Think about what's making you feel like you want to leave. University life doesn’t only include academic matters, money and living arrangements. There are other things that could put you in this position, but it's often possible to get help and make changes that enable you to continue.

Academic worries

Your course

Your course/module isn't what you expected

Some modules have to cover a range of topics to provide a basis for all the new students on the course. Talk to your module lecturer, supervisor or Personal Tutor to clarify what topics will be covered for the rest of the module and why it's been included in the course. For instance, a module might be a pre-requisite that allows you to pursue the subjects that you're interested in in future.

Your course seems too difficult or too easy

Speak with your supervisor, lecturer or Personal Tutor.

  • If you're finding it difficult, tell them what you're finding difficult and ask what support is available.
  • If you're finding it easy, ask them about how the degree of difficulty will change over time.

Studying at university isn't what you expected

Studying at university can be quite different from school or college. You have several people who can help you:

If you're an undergraduate student, you can email your Peer Mentor to ask them about how they have learnt to study at university.

Course relevance to your career aspirations

Sometimes your first-year modules don’t seem as relevant to the career you want to pursue. Speak with your Employability Director (academic member of staff within your Department) about how your course relates to future job opportunities. If you're not sure who to speak with in your Department, ask your Personal Tutor, Departmental Student Administrator or a lecturer.

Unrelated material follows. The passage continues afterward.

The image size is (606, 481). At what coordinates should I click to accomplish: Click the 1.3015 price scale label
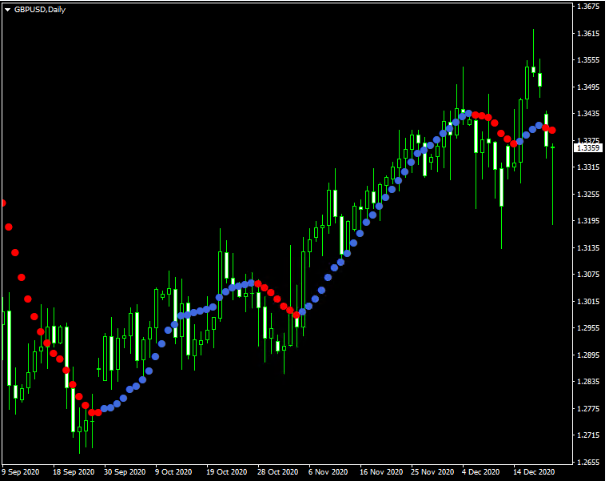click(587, 302)
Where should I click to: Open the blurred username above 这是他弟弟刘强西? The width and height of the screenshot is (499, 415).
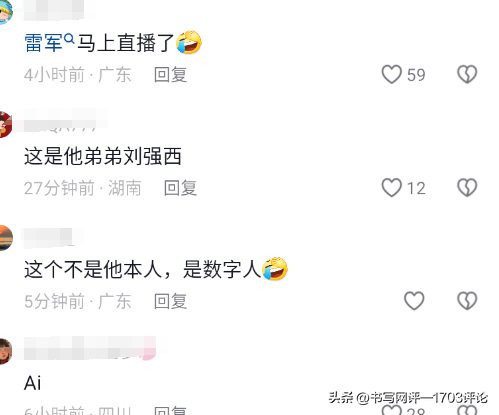tap(65, 121)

You can also speak with staff in the Employability and Careers Centre.

Coursework problems

It's common to worry about coursework. For instance, you might not understand the feedback you've received. Don’t be embarrassed about asking for help.

Contact your lecturer

You can email the lecturer who set the coursework question to arrange an appointment with them. (This is likely to be during their office hours, so check the day and time of your lecturer’s office hours before emailing them.)

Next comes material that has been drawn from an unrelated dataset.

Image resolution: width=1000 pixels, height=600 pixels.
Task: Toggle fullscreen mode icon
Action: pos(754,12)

Before you meet with them, write down specific questions so that you can use your meeting constructively. This will help you to know exactly what you need to do next. Take any assignment feedback that they have given you in the past so that you can receive concrete guidance about how to move forward. When you meet with them, write down their answers to your questions so you know that you’ve understood them before you leave the meeting.

Essay writing, maths and English language help

Academic skills support

You can also get support with academic skills, such as writing, English language, maths and statistics. The Skills for Success team run a series of workshops and drop-in support which you can access at your campus.

Exam worries

It's common to worry about taking exams.

If you think you have a specific learning difficulty, eg dyslexia

Time management

You may feel that there is too much free time in your week and that it feels like a waste of time. Alternatively, you might feel that you are always running out of time and missing deadlines.

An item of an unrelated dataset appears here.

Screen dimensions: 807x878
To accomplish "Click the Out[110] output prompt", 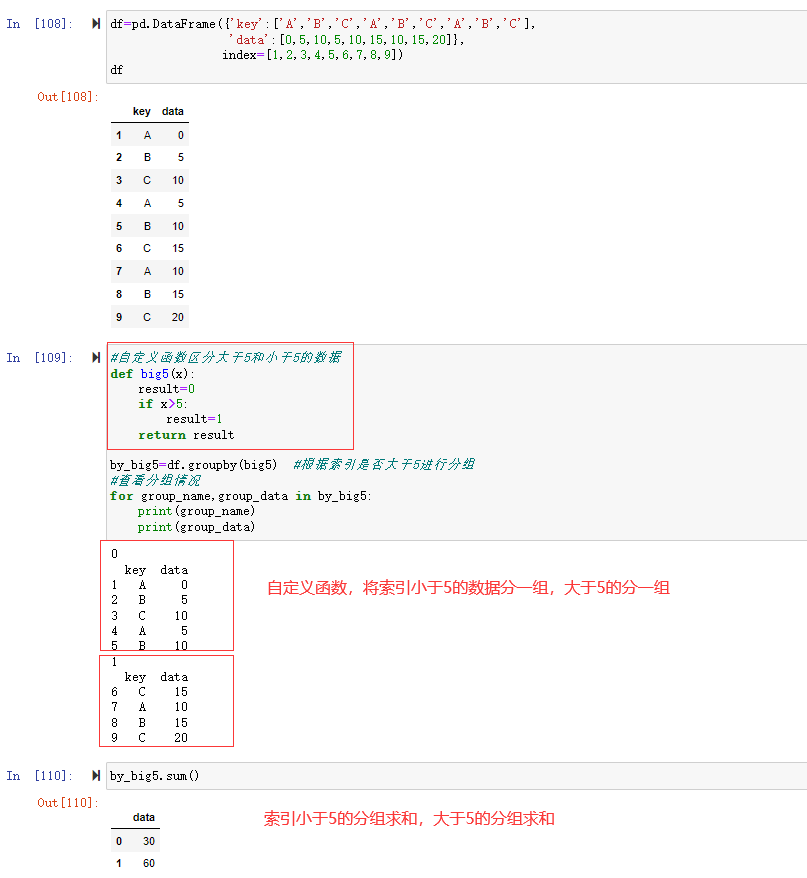I will tap(68, 802).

  • Think about your time management strategies and how you approach self-directed study.
  • You can talk to advisers in the Skills for Success team about effective techniques to use.
  • If you're a first-year undergraduate student contact your Peer Mentor for advice on how they approach their studies. Your Peer Mentor’s contact details are on the poster in your Department. If you can’t recall who they are, ask your Peer Mentor Coordinator.
  • Speak with your department about what else you can do to make your time worthwhile. 
  • There are many opportunities to get involved during your time at University so that you can develop skills and knowledge both in and out of the classroom. This will help with your CV and also personal satisfaction:


  1. Speak with your Residents’ Assistant (RA) in Residence Life. You can find out who your Residents’ Assistant is on the noticeboard in your kitchen. If you are unable to locate the poster please email
  2. If things aren't resolved with your RA, contact your Residence Life senior staff team. Their contact details are also on your kitchen noticeboard.
  3. If necessary, you can also come and speak in confidence to an adviser in your Student Services Hub.
  4. See our guidance on communal living.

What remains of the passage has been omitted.